La poesía me ha encontrado al borde del caldero en una noche/día de exigente creación. El libro aguarda bajo el disfraz de proyecto sueños posibles. Después de la noche oscura o después de la tormenta, vendrá la calma.
Me enfrento a los poemas uno a uno y los leo como desconocidos visitantes. Sólo alcanzo a vislumbrar sus defectos mientras los veo bailar, página a página, en una danza acechante como fantasmas no correspondidos.

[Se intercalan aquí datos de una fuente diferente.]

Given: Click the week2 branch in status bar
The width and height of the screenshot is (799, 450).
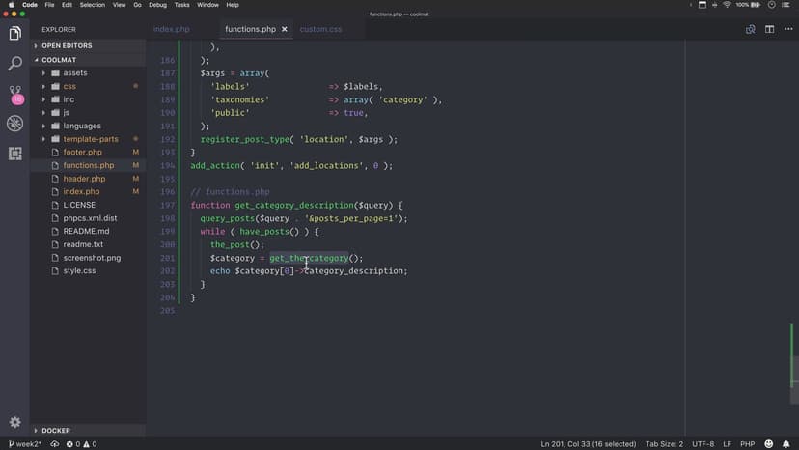Looking at the screenshot, I should click(x=25, y=444).

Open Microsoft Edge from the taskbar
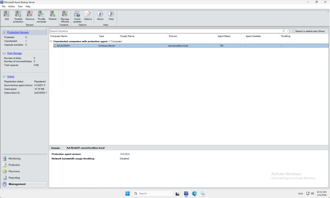point(194,193)
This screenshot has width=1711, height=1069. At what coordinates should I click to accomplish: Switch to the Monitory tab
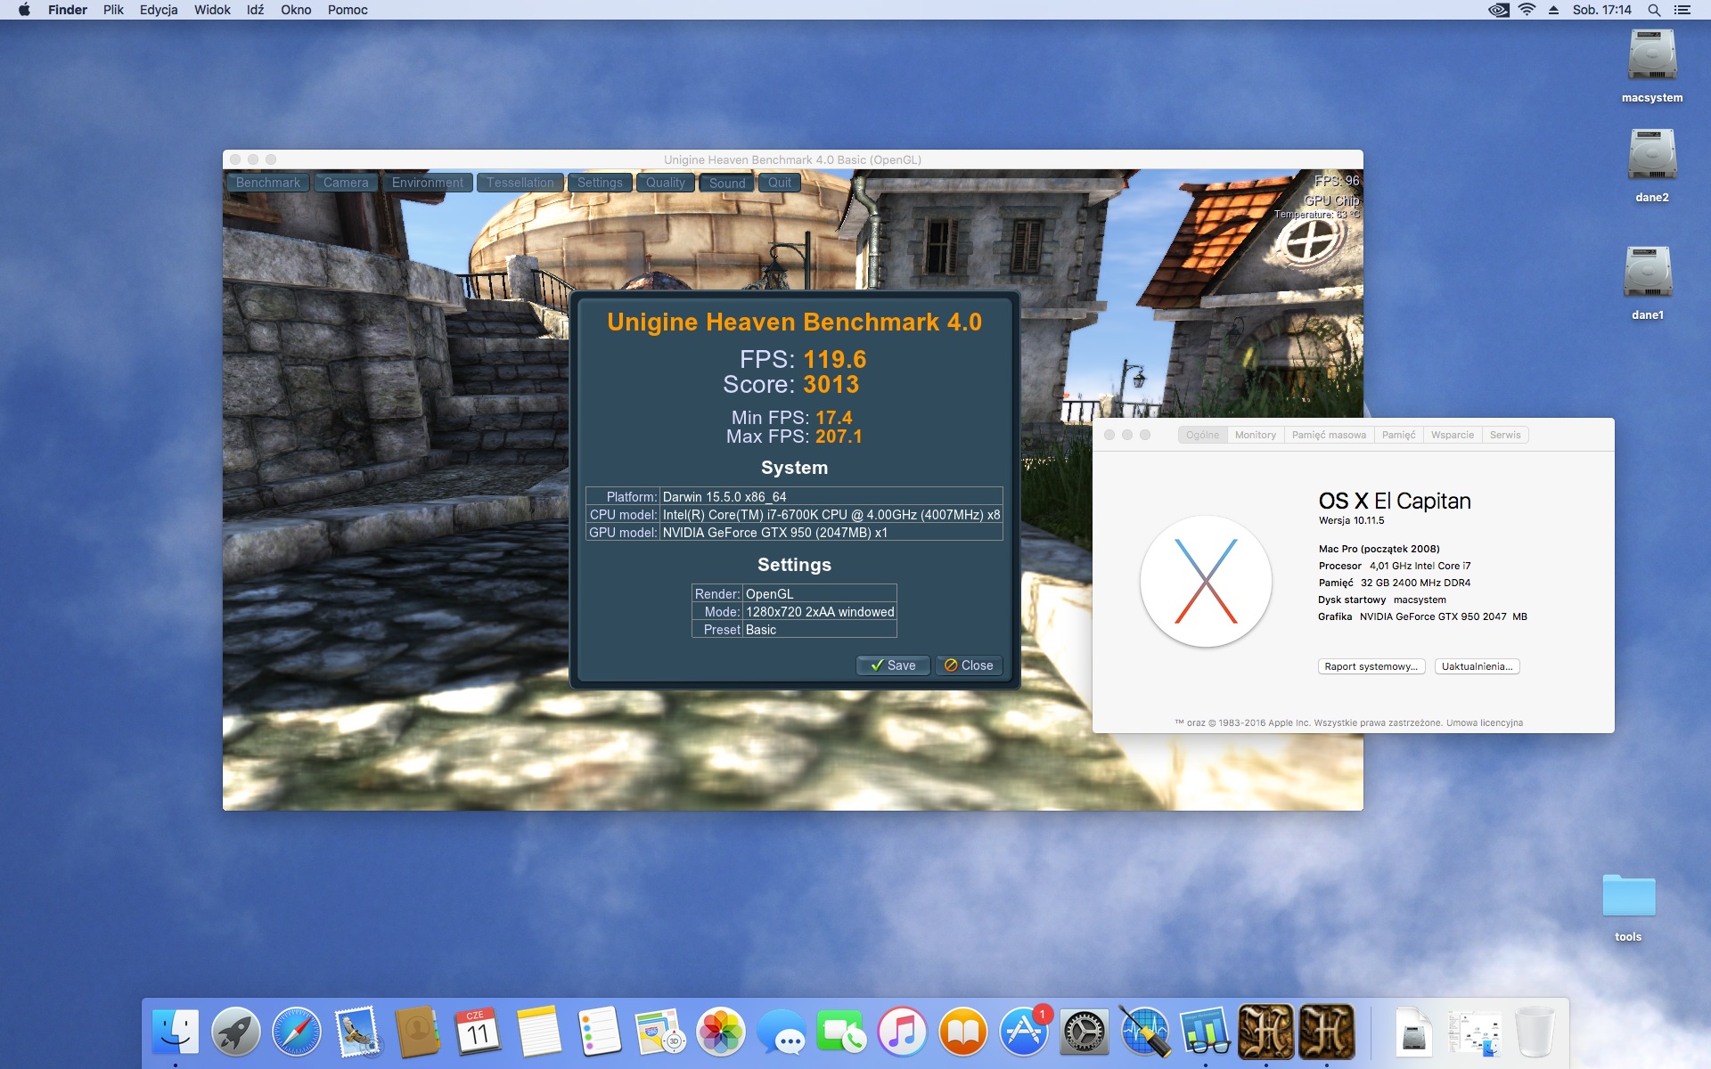tap(1255, 435)
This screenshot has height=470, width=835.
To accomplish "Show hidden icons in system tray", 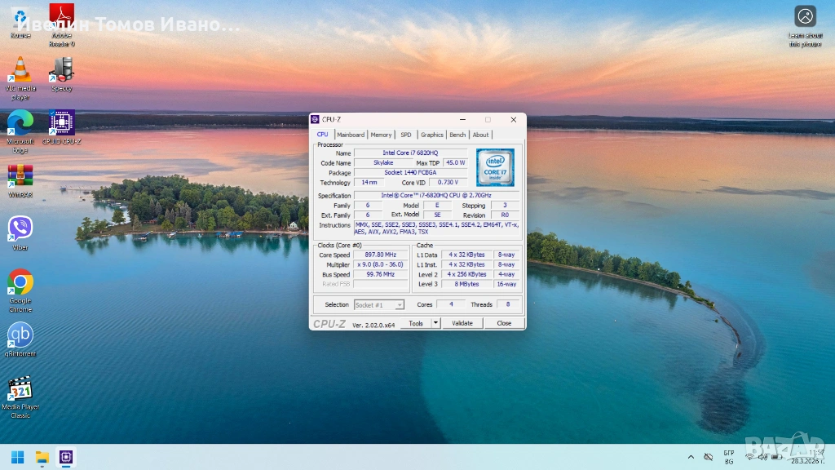I will click(x=691, y=456).
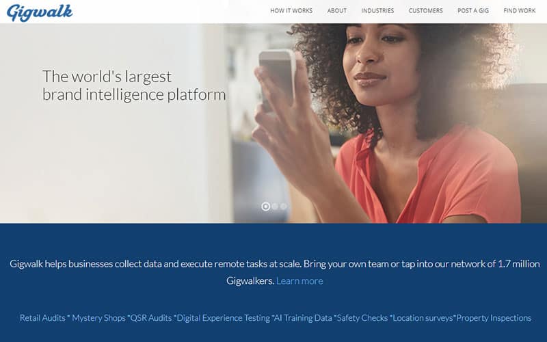This screenshot has width=547, height=342.
Task: Select the first carousel slide dot
Action: (266, 207)
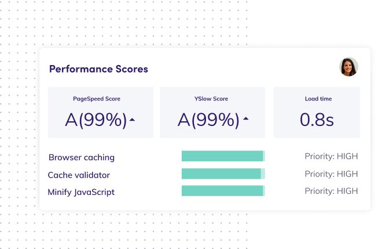Screen dimensions: 382x249
Task: Select the Browser caching row label
Action: [x=81, y=157]
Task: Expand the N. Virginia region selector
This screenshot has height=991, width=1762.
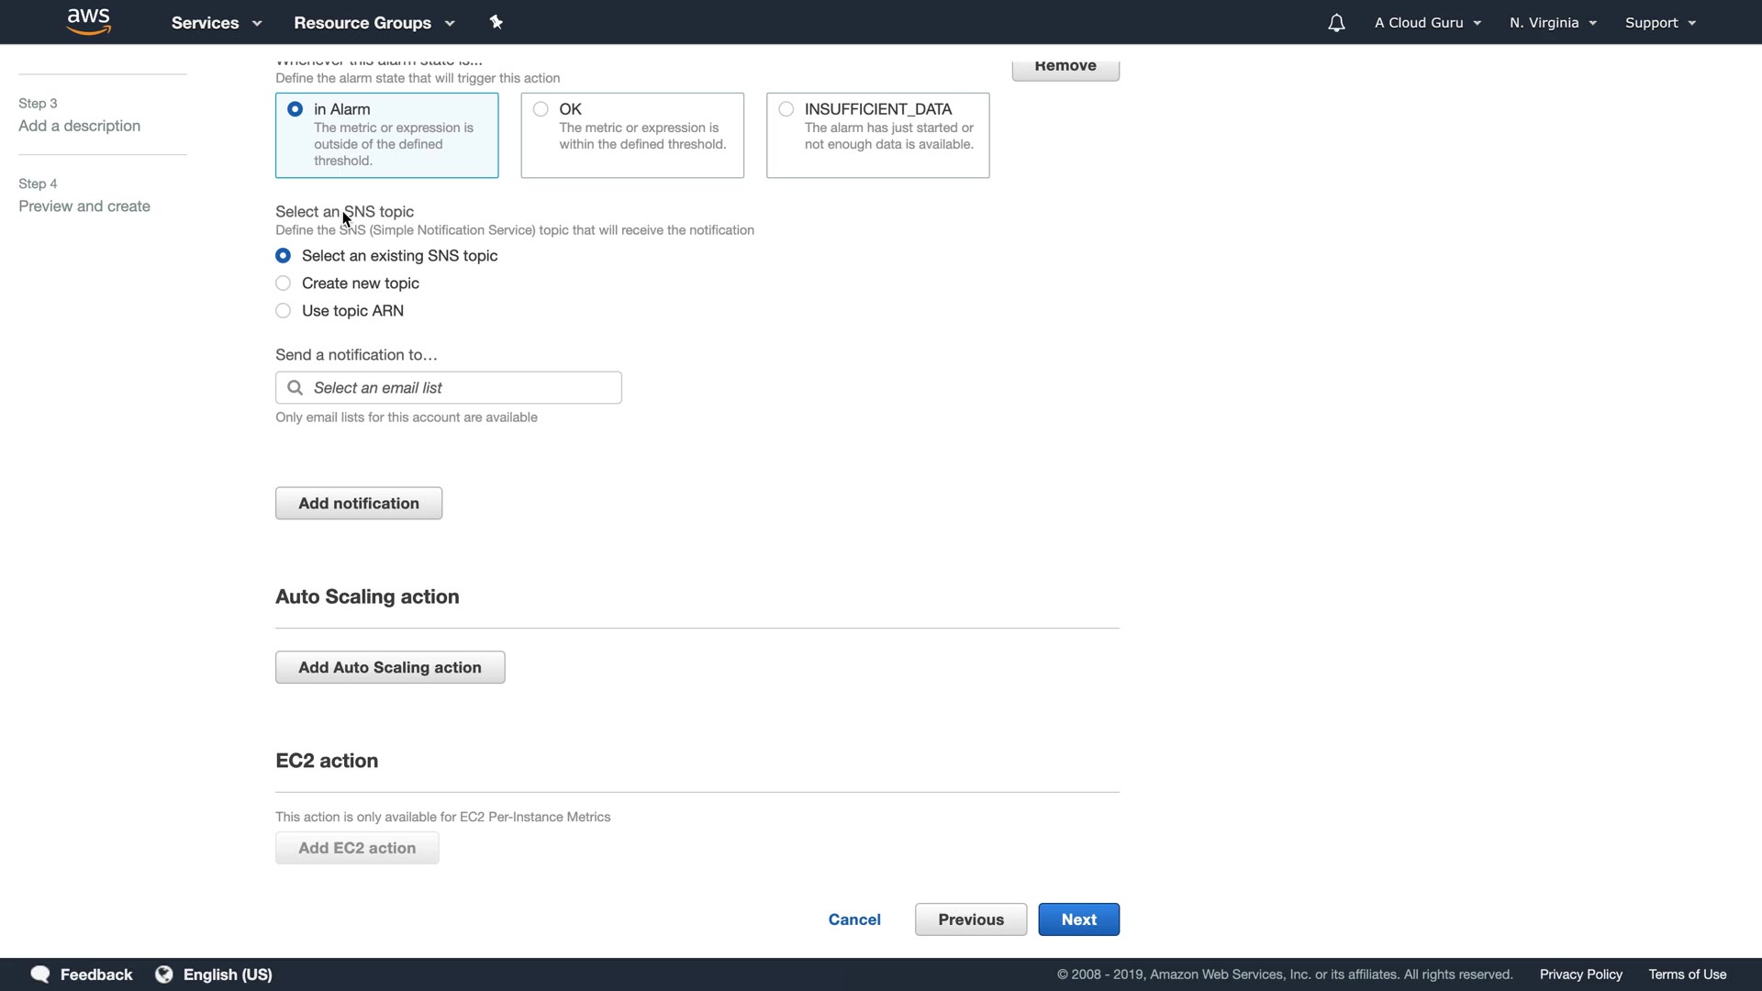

El título permanece inmutable y no le ha llegado el virus de la duda todavía, más bien se mantiene como viga y cimiento de lo que vendrá. ¿Cuánto durará esta noche? ¿Cuánto la vela del poeta insomne, laburante del verso, antes de apagarse?
A cada poema le está llegando, con la lectura, la saga de la exigencia. Un hacha se cierne maliciosamente sobre algunos versos condenándolos al olvido eterno.
El rito transcurre mientras dure la noche, quizá muchos días más, mientras afuera haya que explicarle a algunas personas las necesarias crisis previas a la imprenta.
De a poco y con un hilito de humo por lo perdido llegando al corazón, va naciendo, entre las cenizas, la semilla de la esperanza. Duro el trabajo del escriba, pero deliciosamente inspirador.